Segment Open

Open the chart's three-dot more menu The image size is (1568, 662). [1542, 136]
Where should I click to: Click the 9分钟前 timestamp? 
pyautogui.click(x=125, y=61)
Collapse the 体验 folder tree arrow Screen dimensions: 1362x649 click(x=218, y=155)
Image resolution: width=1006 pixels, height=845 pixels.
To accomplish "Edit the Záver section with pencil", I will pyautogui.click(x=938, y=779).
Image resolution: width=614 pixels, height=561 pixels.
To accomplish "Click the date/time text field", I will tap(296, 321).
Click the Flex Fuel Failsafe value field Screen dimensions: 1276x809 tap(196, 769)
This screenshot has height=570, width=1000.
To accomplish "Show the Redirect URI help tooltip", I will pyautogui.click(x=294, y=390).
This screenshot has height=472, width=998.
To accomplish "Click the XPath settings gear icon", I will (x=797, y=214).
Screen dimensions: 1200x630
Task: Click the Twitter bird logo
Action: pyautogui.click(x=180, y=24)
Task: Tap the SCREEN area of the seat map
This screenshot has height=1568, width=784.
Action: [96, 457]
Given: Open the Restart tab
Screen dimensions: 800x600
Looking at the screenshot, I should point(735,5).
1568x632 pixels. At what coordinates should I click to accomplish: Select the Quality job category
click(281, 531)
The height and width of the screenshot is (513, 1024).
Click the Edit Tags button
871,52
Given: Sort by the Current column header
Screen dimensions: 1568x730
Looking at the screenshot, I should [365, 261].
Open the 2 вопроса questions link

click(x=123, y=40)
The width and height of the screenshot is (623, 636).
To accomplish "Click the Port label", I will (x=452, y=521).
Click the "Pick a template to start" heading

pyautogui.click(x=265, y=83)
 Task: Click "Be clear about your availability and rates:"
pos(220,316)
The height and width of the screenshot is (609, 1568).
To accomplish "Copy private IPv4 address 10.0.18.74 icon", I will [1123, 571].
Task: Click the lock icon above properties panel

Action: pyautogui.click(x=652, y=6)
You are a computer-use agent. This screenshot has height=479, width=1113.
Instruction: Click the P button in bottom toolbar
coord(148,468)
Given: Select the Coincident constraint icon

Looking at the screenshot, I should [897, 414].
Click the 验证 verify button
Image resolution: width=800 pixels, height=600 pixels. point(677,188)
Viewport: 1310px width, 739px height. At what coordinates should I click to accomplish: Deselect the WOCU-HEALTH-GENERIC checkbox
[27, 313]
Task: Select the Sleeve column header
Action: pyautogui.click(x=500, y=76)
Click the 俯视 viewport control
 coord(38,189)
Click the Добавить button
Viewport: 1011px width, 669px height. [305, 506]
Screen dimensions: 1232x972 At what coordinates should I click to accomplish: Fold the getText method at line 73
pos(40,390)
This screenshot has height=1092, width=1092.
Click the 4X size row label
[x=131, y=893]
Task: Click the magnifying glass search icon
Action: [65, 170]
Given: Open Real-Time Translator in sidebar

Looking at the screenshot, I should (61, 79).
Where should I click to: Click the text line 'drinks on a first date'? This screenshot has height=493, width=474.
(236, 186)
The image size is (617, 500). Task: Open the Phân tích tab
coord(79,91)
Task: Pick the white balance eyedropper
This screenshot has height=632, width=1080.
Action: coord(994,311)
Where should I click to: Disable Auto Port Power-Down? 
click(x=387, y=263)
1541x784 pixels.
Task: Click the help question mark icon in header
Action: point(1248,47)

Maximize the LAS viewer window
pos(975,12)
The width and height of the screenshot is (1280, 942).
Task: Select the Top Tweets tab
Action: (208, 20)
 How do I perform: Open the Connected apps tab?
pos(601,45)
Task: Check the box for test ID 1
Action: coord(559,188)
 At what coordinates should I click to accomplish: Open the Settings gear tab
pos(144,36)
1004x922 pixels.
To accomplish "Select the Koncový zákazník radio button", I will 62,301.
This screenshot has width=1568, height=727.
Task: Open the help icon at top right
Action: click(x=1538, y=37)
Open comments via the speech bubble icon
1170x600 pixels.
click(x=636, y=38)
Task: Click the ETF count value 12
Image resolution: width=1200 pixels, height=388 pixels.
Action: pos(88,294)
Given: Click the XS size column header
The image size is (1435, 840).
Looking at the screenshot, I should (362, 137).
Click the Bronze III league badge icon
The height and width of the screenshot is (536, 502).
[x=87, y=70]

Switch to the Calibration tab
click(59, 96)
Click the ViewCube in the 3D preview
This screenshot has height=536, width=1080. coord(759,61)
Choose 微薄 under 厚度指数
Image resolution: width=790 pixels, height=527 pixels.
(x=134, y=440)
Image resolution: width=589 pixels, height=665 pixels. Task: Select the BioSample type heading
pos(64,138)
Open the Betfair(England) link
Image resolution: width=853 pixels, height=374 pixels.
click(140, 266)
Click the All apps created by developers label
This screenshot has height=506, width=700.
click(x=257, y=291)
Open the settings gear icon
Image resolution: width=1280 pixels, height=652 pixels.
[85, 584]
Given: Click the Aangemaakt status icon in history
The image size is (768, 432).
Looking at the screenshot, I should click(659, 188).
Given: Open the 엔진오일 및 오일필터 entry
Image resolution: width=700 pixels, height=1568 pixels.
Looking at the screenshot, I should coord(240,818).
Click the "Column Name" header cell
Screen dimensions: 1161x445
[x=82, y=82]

Segment Closed

* **Exercise prompt**: Your reply should contain each entry, copied without alteration.

* **Solved problem**:
Open the chart's three-dot more menu The image size is (1568, 662). [1542, 136]
Where should I click to: Click the 9分钟前 timestamp? 
pyautogui.click(x=125, y=61)
Collapse the 体验 folder tree arrow Screen dimensions: 1362x649 click(x=218, y=155)
Image resolution: width=1006 pixels, height=845 pixels.
To accomplish "Edit the Záver section with pencil", I will pyautogui.click(x=938, y=779).
Image resolution: width=614 pixels, height=561 pixels.
To accomplish "Click the date/time text field", I will tap(296, 321).
Click the Flex Fuel Failsafe value field Screen dimensions: 1276x809 tap(196, 769)
This screenshot has height=570, width=1000.
To accomplish "Show the Redirect URI help tooltip", I will pyautogui.click(x=294, y=390).
This screenshot has height=472, width=998.
To accomplish "Click the XPath settings gear icon", I will (x=797, y=214).
Screen dimensions: 1200x630
Task: Click the Twitter bird logo
Action: pyautogui.click(x=180, y=24)
Task: Tap the SCREEN area of the seat map
This screenshot has height=1568, width=784.
Action: [96, 457]
Given: Open the Restart tab
Screen dimensions: 800x600
Looking at the screenshot, I should point(735,5).
1568x632 pixels. At what coordinates should I click to accomplish: Select the Quality job category
click(281, 531)
The height and width of the screenshot is (513, 1024).
Click the Edit Tags button
871,52
Given: Sort by the Current column header
Screen dimensions: 1568x730
Looking at the screenshot, I should [365, 261].
Open the 2 вопроса questions link

click(x=123, y=40)
The width and height of the screenshot is (623, 636).
To accomplish "Click the Port label", I will (x=452, y=521).
Click the "Pick a template to start" heading

pyautogui.click(x=265, y=83)
 Task: Click "Be clear about your availability and rates:"
pos(220,316)
The height and width of the screenshot is (609, 1568).
To accomplish "Copy private IPv4 address 10.0.18.74 icon", I will [1123, 571].
Task: Click the lock icon above properties panel

Action: pyautogui.click(x=652, y=6)
You are a computer-use agent. This screenshot has height=479, width=1113.
Instruction: Click the P button in bottom toolbar
coord(148,468)
Given: Select the Coincident constraint icon

Looking at the screenshot, I should [897, 414].
Click the 验证 verify button
Image resolution: width=800 pixels, height=600 pixels. point(677,188)
Viewport: 1310px width, 739px height. At what coordinates should I click to accomplish: Deselect the WOCU-HEALTH-GENERIC checkbox
[27, 313]
Task: Select the Sleeve column header
Action: pyautogui.click(x=500, y=76)
Click the 俯视 viewport control
 coord(38,189)
Click the Добавить button
Viewport: 1011px width, 669px height. [305, 506]
Screen dimensions: 1232x972 At what coordinates should I click to accomplish: Fold the getText method at line 73
pos(40,390)
This screenshot has height=1092, width=1092.
Click the 4X size row label
[x=131, y=893]
Task: Click the magnifying glass search icon
Action: [65, 170]
Given: Open Real-Time Translator in sidebar

Looking at the screenshot, I should (61, 79).
Where should I click to: Click the text line 'drinks on a first date'? This screenshot has height=493, width=474.
(236, 186)
The image size is (617, 500). Task: Open the Phân tích tab
coord(79,91)
Task: Pick the white balance eyedropper
This screenshot has height=632, width=1080.
Action: coord(994,311)
Where should I click to: Disable Auto Port Power-Down? 
click(x=387, y=263)
1541x784 pixels.
Task: Click the help question mark icon in header
Action: point(1248,47)

Maximize the LAS viewer window
pos(975,12)
The width and height of the screenshot is (1280, 942).
Task: Select the Top Tweets tab
Action: (208, 20)
 How do I perform: Open the Connected apps tab?
pos(601,45)
Task: Check the box for test ID 1
Action: coord(559,188)
 At what coordinates should I click to accomplish: Open the Settings gear tab
pos(144,36)
1004x922 pixels.
To accomplish "Select the Koncový zákazník radio button", I will 62,301.
This screenshot has width=1568, height=727.
Task: Open the help icon at top right
Action: click(x=1538, y=37)
Open comments via the speech bubble icon
1170x600 pixels.
click(x=636, y=38)
Task: Click the ETF count value 12
Image resolution: width=1200 pixels, height=388 pixels.
Action: pos(88,294)
Given: Click the XS size column header
The image size is (1435, 840).
Looking at the screenshot, I should (362, 137).
Click the Bronze III league badge icon
The height and width of the screenshot is (536, 502).
[x=87, y=70]

Switch to the Calibration tab
click(59, 96)
Click the ViewCube in the 3D preview
This screenshot has height=536, width=1080. coord(759,61)
Choose 微薄 under 厚度指数
Image resolution: width=790 pixels, height=527 pixels.
(x=134, y=440)
Image resolution: width=589 pixels, height=665 pixels. Task: Select the BioSample type heading
pos(64,138)
Open the Betfair(England) link
Image resolution: width=853 pixels, height=374 pixels.
click(140, 266)
Click the All apps created by developers label
This screenshot has height=506, width=700.
click(x=257, y=291)
Open the settings gear icon
Image resolution: width=1280 pixels, height=652 pixels.
[85, 584]
Given: Click the Aangemaakt status icon in history
The image size is (768, 432).
Looking at the screenshot, I should click(659, 188).
Given: Open the 엔진오일 및 오일필터 entry
Image resolution: width=700 pixels, height=1568 pixels.
Looking at the screenshot, I should coord(240,818).
Click the "Column Name" header cell
Screen dimensions: 1161x445
[x=82, y=82]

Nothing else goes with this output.